TEXTAUSZUG:
■ ■ ■ ■
Die VSH bestätigte zunächst dem Grunde nach Versicherungsschutz, war allerdings skeptisch, ob tatsächlich ein Maklerfehler vorlag. Zwar ließen die von M angefertigten Beratungsdokumentationen keinen Rückschluss darauf zu, ob die einzelnen Risiken von A und M besprochen wurden, jedoch sei auch für A ersichtlich gewesen, dass nach der von der W‑Versicherung ausgestellten Police kein Versicherungsschutz für Sturm-/Hagelschäden bestand. A müsse sich dementsprechend ein erhebliches Mitverschulden anrechnen lassen. Dieses Argument überzeugt nur bedingt. Denn die §§ 61 bis 63 VVG statuieren eine ausdrückliche Beratungspflicht des Versicherungsmaklers. Der VN, der sich in Versicherungsangelegenheiten von einem Makler betreuen lässt, soll deshalb grundsätzlich darauf vertrauen dürfen, dass sich der Makler um alle diesbezüglichen Interessen kümmert. Die Rechtsprechung verneint in derartigen Fällen im Regelfall ein Mitverschulden des VN.
■ ■ ■ ■
VORLIEGENDE DATEN:
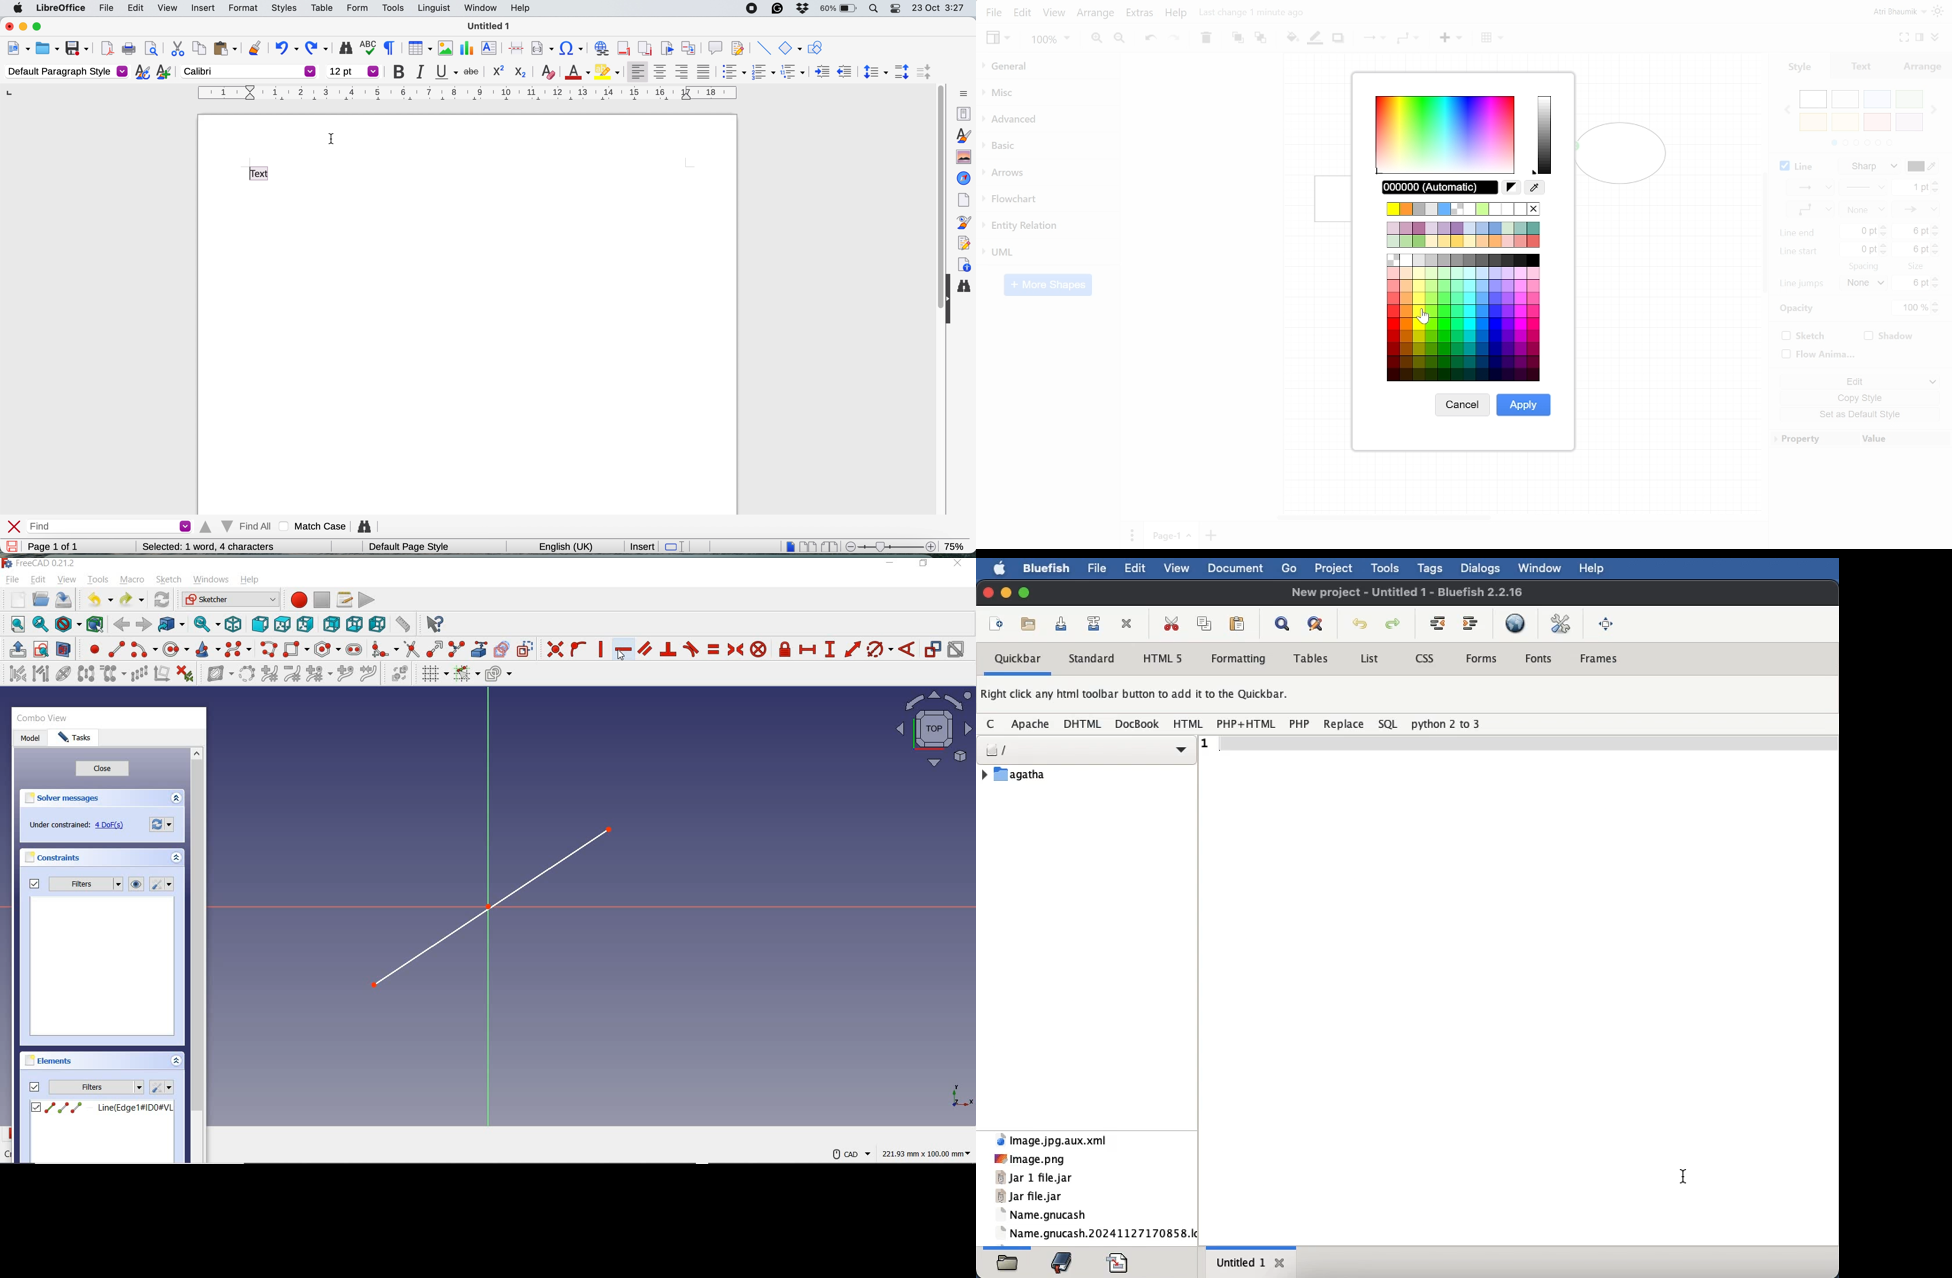 The width and height of the screenshot is (1960, 1288). Describe the element at coordinates (139, 673) in the screenshot. I see `RECTANGULAR ARRAY` at that location.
■ ■ ■ ■
AUFGABENSTELLUNG:
**1)** Welche Vorschriften des VVG begründen laut dem Textauszug eine ausdrückliche Beratungspflicht des Versicherungsmaklers?
**2)** Fassen Sie den Textauszug in zwei Sätzen zusammen.
**3)** Setzen Sie den Textauszug zur Haftung des Versicherungsmaklers nach seinem letzten Satz fort.

LÖSUNGEN:
**1)** Die §§ 61 bis 63 VVG.

**2)** Die VSH bestätigte dem Grunde nach Versicherungsschutz, bezweifelte aber einen Maklerfehler und warf A ein erhebliches Mitverschulden vor, weil auch für A ersichtlich gewesen sei, dass die Police der W‑Versicherung keinen Schutz für Sturm-/Hagelschäden bot. Dieses Argument überzeugt nur bedingt, denn die §§ 61 bis 63 VVG sehen eine ausdrückliche Beratungspflicht des Maklers vor, der VN darf grundsätzlich auf dessen Betreuung vertrauen, und die Rechtsprechung verneint in solchen Fällen im Regelfall ein Mitverschulden des VN.

**3)**
Berechtigt erschienen die Zweifel der VSH aber aus einem anderen Grund. So ergab sich aus dem mit der G‑Versicherung geschlossenen Vorvertrag, dass auch schon in der Vergangenheit keine Sturm-/Hagelschäden mitversichert waren. Man konnte sich insofern durchaus fragen, ob A nicht bewusst – möglicherweise aus Kostengründen – auf den entsprechenden Einschluss verzichtet hatte. Es passte ins Bild, dass A auf ein von M ausgearbeitetes Angebot, Sturm-/Hagelschäden wenigstens für die Zukunft zu versichern, nicht reagierte. Schadensmindernd wären im Übrigen auch eine von A ersparte Mehrprämie und ein etwaiger Selbstbehalt zu berücksichtigen gewesen. Die Entscheidung der VSH, dem M anstelle einer Regulierung Versicherungsschutz in Form des Abwehrschutzes zu gewähren, erschien vor diesem Hintergrund durchaus korrekt. Grundsätzlich steht diese Entscheidung ohnehin im Ermessen des Versicherers. Die Forderungen des A wurden dementsprechend zurückgewiesen, M aufgefordert, die VSH zu informieren, sollte ihm eine Klage zugestellt werden.
Für M war mit der Entscheidung seiner VSH nun eigentlich die Gefahr gebannt. Im Falle einer Klage hätte die VSH ihm einen Anwalt benannt und die zur Verteidigung notwendigen Kosten übernommen. Und hätte das Gericht — entgegen der Einschätzung der VSH — M doch zur Zahlung von Schadensersatz verurteilt, dann wäre M allenfalls mit seinem Selbstbehalt belastet worden.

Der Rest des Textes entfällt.